### Instructions to follow
The line containing "Click the Ask" marks the start of the required copy, which runs to the final line of the entries; return those lines exactly, without any pictures.

### Records
.....

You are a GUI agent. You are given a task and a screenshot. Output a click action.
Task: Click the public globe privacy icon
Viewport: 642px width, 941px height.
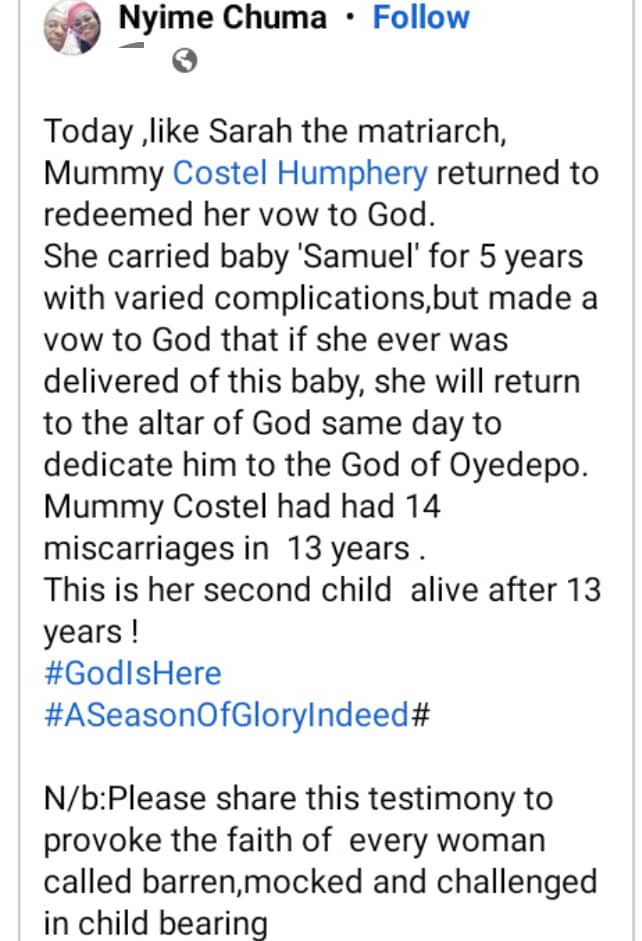(x=185, y=61)
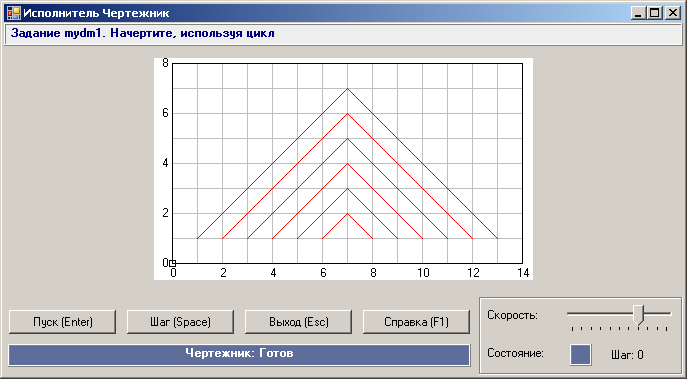
Task: Click the x-axis label 14
Action: (x=523, y=273)
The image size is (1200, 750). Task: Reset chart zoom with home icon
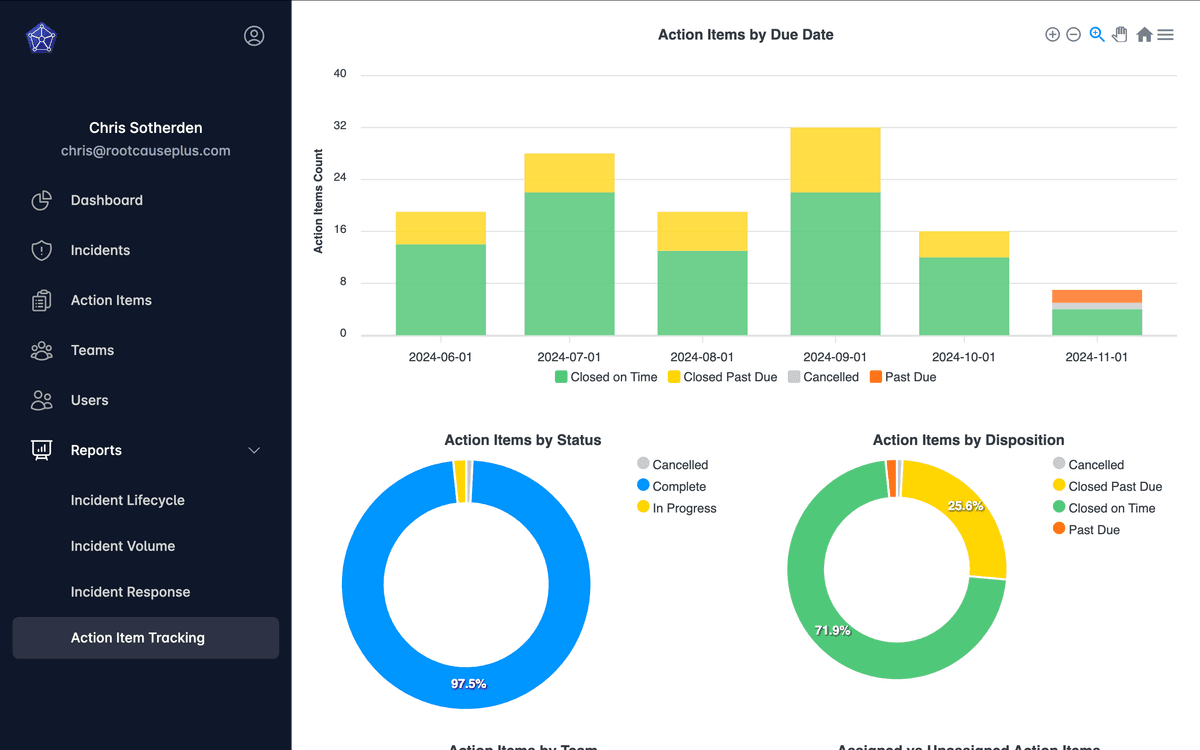point(1144,35)
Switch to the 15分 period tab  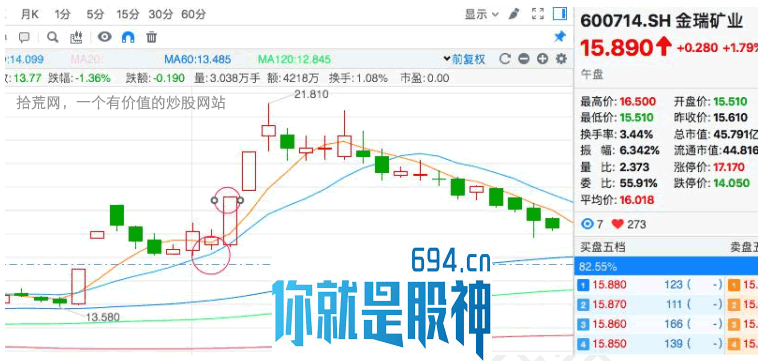click(x=128, y=15)
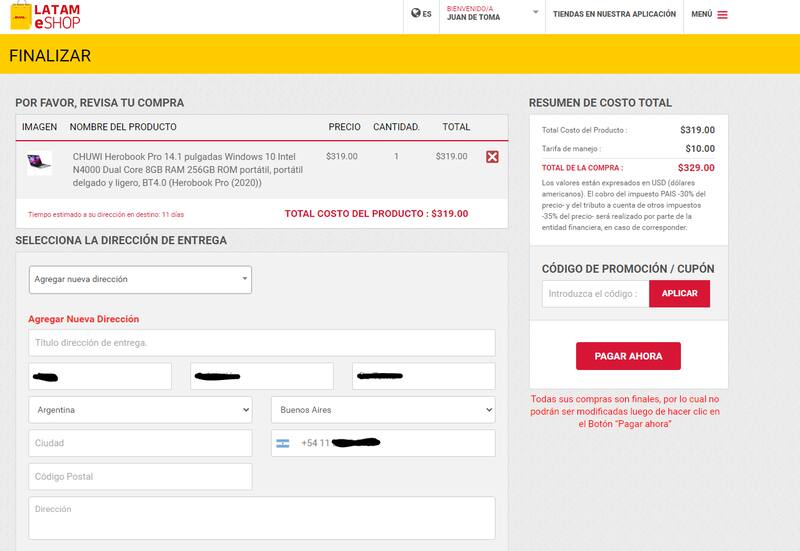Expand the Juan de Toma account dropdown
Screen dimensions: 800x551
[535, 14]
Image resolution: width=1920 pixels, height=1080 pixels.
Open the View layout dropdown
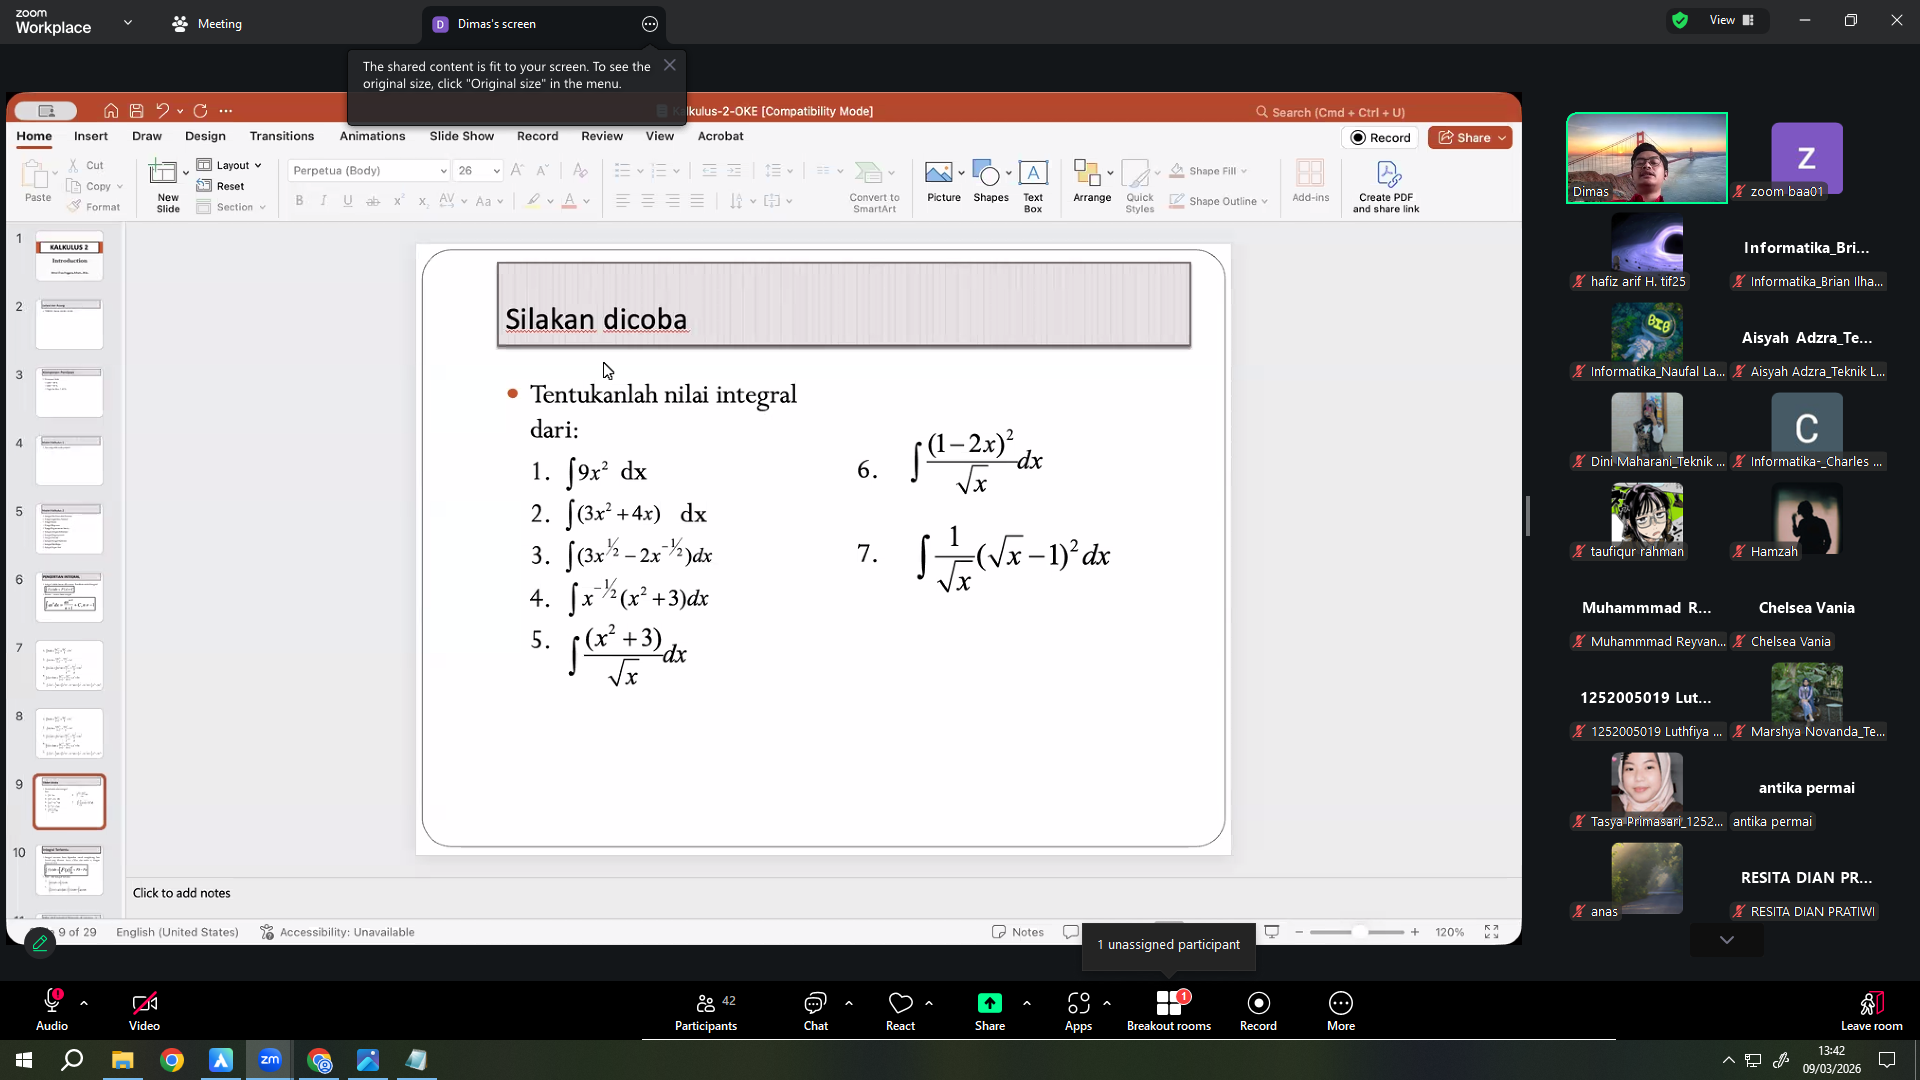[1732, 20]
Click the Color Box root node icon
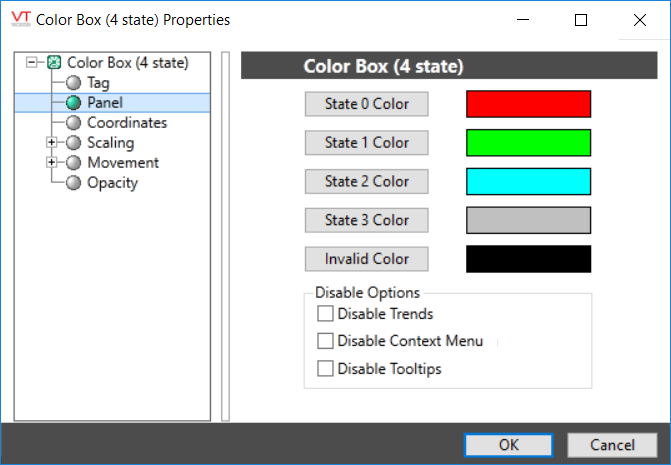The image size is (671, 465). coord(55,63)
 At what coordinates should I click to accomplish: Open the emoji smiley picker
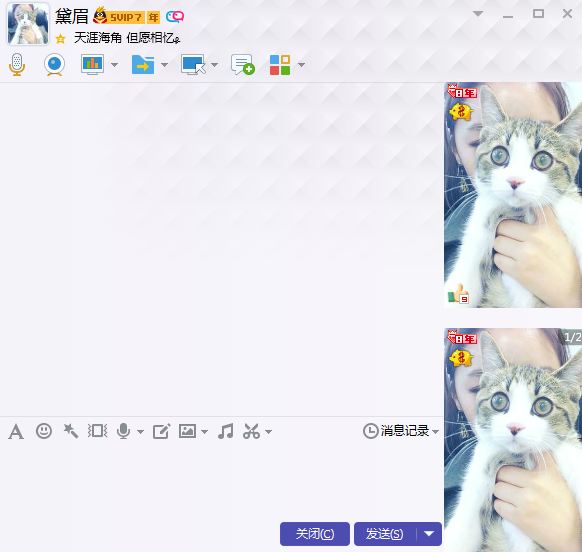click(44, 431)
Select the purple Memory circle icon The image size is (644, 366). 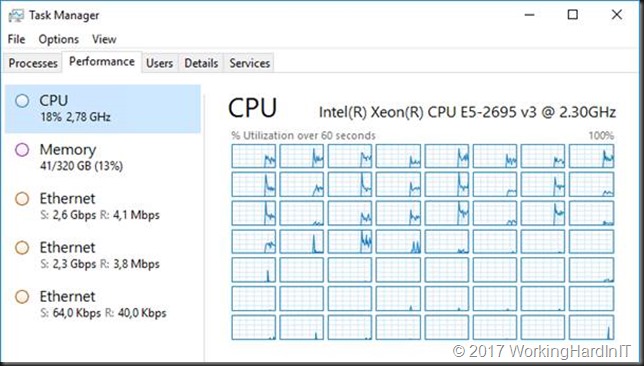22,150
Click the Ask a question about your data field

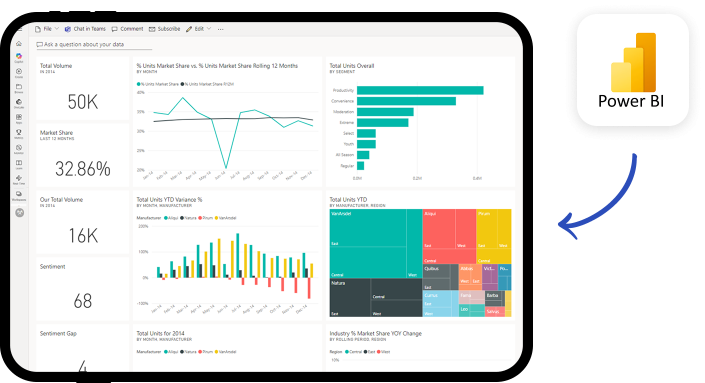(x=94, y=45)
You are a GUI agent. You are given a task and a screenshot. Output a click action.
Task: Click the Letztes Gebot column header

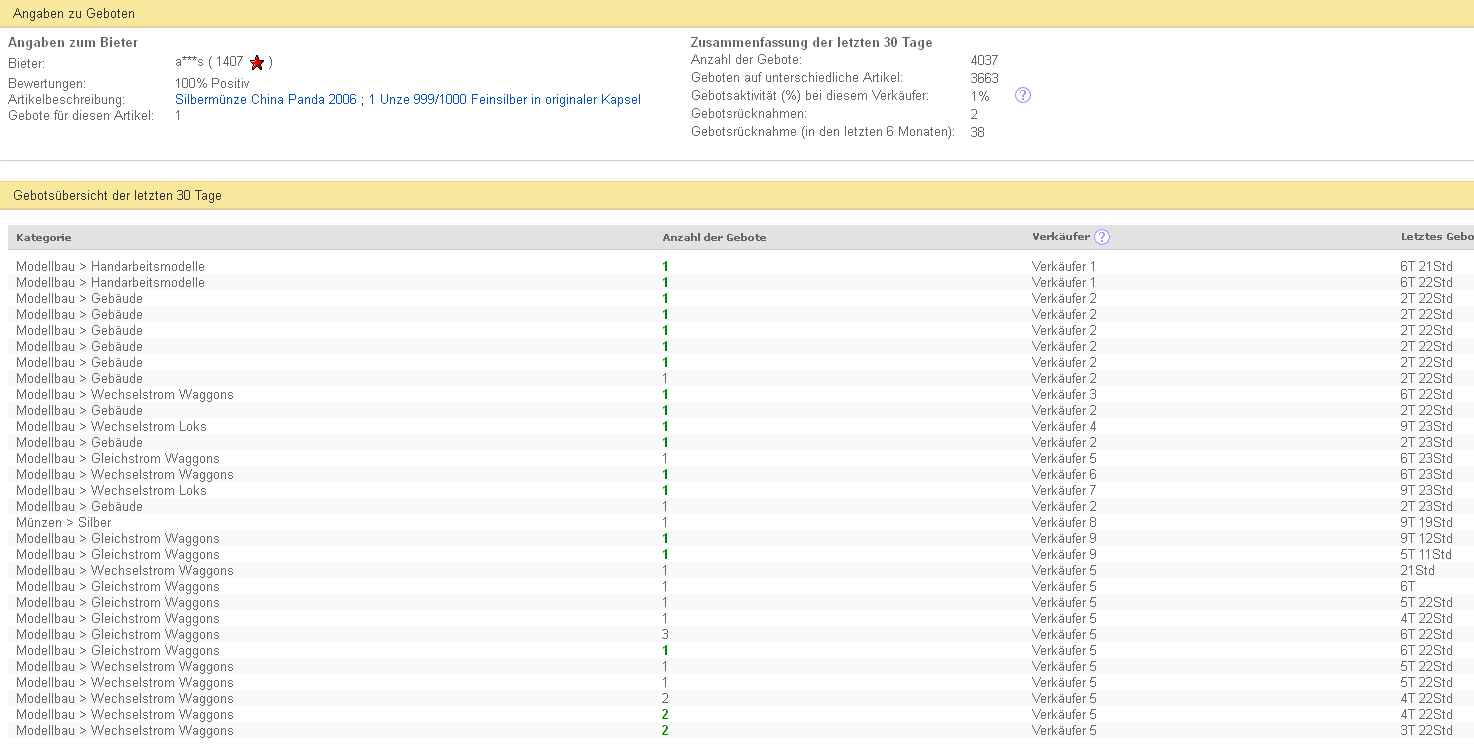(x=1436, y=238)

.....

### Answer to this task
Click the Ask a question about your data field

(x=94, y=45)
You are a GUI agent. You are given a task and a screenshot. Output a click action.
Task: Click the Letztes Gebot column header

(x=1436, y=238)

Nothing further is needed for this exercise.